* [Task brief] Where the data below shows a picture, leave that picture out and copy the rest exactly.

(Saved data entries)
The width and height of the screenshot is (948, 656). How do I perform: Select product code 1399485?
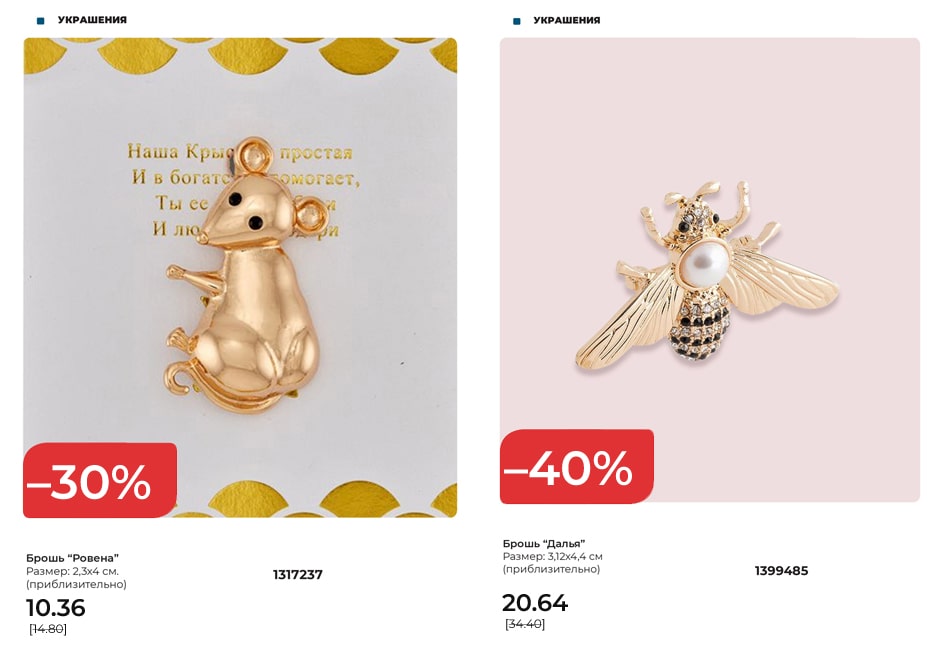click(781, 571)
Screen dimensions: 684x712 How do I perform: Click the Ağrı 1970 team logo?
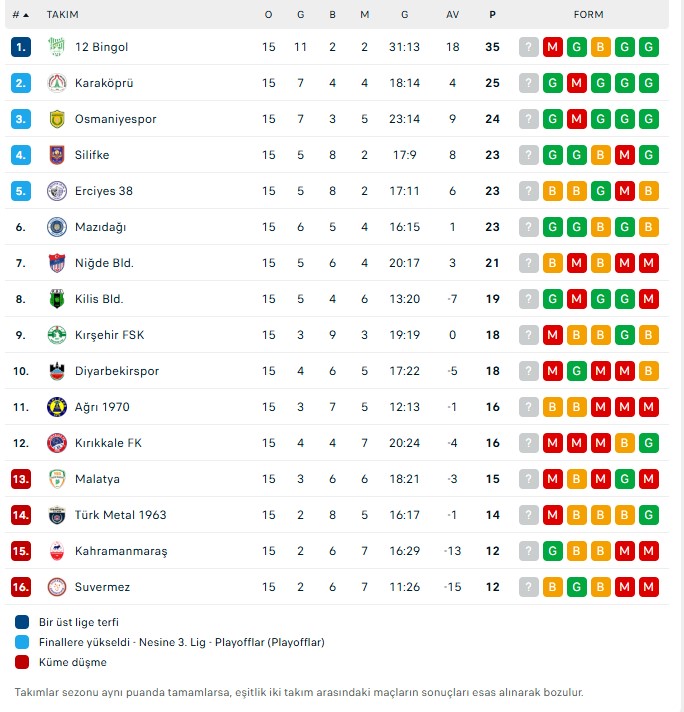(56, 407)
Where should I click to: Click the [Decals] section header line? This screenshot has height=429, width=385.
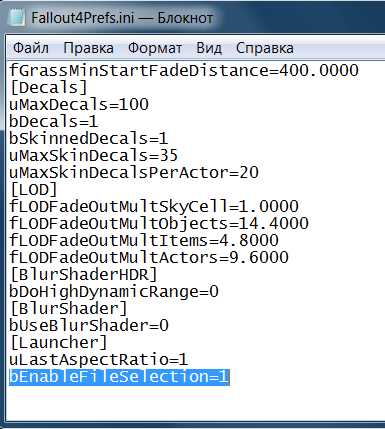click(49, 88)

* [Response box]
The width and height of the screenshot is (948, 656). How do I perform: Select product code 1399485?
click(781, 571)
Screen dimensions: 684x712 How do I perform: Click the Ağrı 1970 team logo?
(56, 407)
Where should I click to: Click the [Decals] section header line? This screenshot has height=429, width=385.
click(49, 88)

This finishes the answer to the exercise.